Task:
Could you print every record exactly as it stands?

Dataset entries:

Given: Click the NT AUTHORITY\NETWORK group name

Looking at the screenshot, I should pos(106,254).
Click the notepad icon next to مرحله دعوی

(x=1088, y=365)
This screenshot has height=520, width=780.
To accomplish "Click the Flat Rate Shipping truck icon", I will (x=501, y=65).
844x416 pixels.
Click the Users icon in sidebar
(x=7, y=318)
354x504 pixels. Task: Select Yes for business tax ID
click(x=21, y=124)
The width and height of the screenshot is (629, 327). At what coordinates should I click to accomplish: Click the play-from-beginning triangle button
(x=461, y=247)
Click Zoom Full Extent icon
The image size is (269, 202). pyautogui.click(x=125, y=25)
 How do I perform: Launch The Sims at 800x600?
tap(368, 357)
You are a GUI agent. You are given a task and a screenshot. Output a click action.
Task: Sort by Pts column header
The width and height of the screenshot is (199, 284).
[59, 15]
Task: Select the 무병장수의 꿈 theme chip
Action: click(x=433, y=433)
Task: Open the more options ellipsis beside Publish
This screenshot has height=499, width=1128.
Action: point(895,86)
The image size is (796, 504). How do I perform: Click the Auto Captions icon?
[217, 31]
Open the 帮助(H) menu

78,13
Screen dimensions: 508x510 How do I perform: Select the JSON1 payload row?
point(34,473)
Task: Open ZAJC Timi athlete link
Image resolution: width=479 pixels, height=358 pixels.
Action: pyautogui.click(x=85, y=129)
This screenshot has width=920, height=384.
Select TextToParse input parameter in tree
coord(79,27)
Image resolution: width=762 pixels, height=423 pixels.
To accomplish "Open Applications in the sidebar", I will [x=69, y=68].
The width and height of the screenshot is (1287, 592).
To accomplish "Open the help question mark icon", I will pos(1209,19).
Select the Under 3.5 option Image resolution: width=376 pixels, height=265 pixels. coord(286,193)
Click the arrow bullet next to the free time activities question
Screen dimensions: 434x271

Written reply:
Given: Click the NT AUTHORITY\NETWORK group name

Looking at the screenshot, I should pos(106,254).
Click the notepad icon next to مرحله دعوی

(x=1088, y=365)
This screenshot has height=520, width=780.
To accomplish "Click the Flat Rate Shipping truck icon", I will (x=501, y=65).
844x416 pixels.
Click the Users icon in sidebar
(x=7, y=318)
354x504 pixels. Task: Select Yes for business tax ID
click(x=21, y=124)
The width and height of the screenshot is (629, 327). At what coordinates should I click to accomplish: Click the play-from-beginning triangle button
(x=461, y=247)
Click Zoom Full Extent icon
The image size is (269, 202). pyautogui.click(x=125, y=25)
 How do I perform: Launch The Sims at 800x600?
tap(368, 357)
You are a GUI agent. You are given a task and a screenshot. Output a click action.
Task: Sort by Pts column header
The width and height of the screenshot is (199, 284).
[59, 15]
Task: Select the 무병장수의 꿈 theme chip
Action: click(x=433, y=433)
Task: Open the more options ellipsis beside Publish
This screenshot has height=499, width=1128.
Action: point(895,86)
The image size is (796, 504). How do I perform: Click the Auto Captions icon?
[217, 31]
Open the 帮助(H) menu

78,13
Screen dimensions: 508x510 How do I perform: Select the JSON1 payload row?
point(34,473)
Task: Open ZAJC Timi athlete link
Image resolution: width=479 pixels, height=358 pixels.
Action: pyautogui.click(x=85, y=129)
This screenshot has width=920, height=384.
Select TextToParse input parameter in tree
coord(79,27)
Image resolution: width=762 pixels, height=423 pixels.
To accomplish "Open Applications in the sidebar", I will [x=69, y=68].
The width and height of the screenshot is (1287, 592).
To accomplish "Open the help question mark icon", I will pos(1209,19).
Select the Under 3.5 option Image resolution: width=376 pixels, height=265 pixels. coord(286,193)
Click the arrow bullet next to the free time activities question
Screen dimensions: 434x271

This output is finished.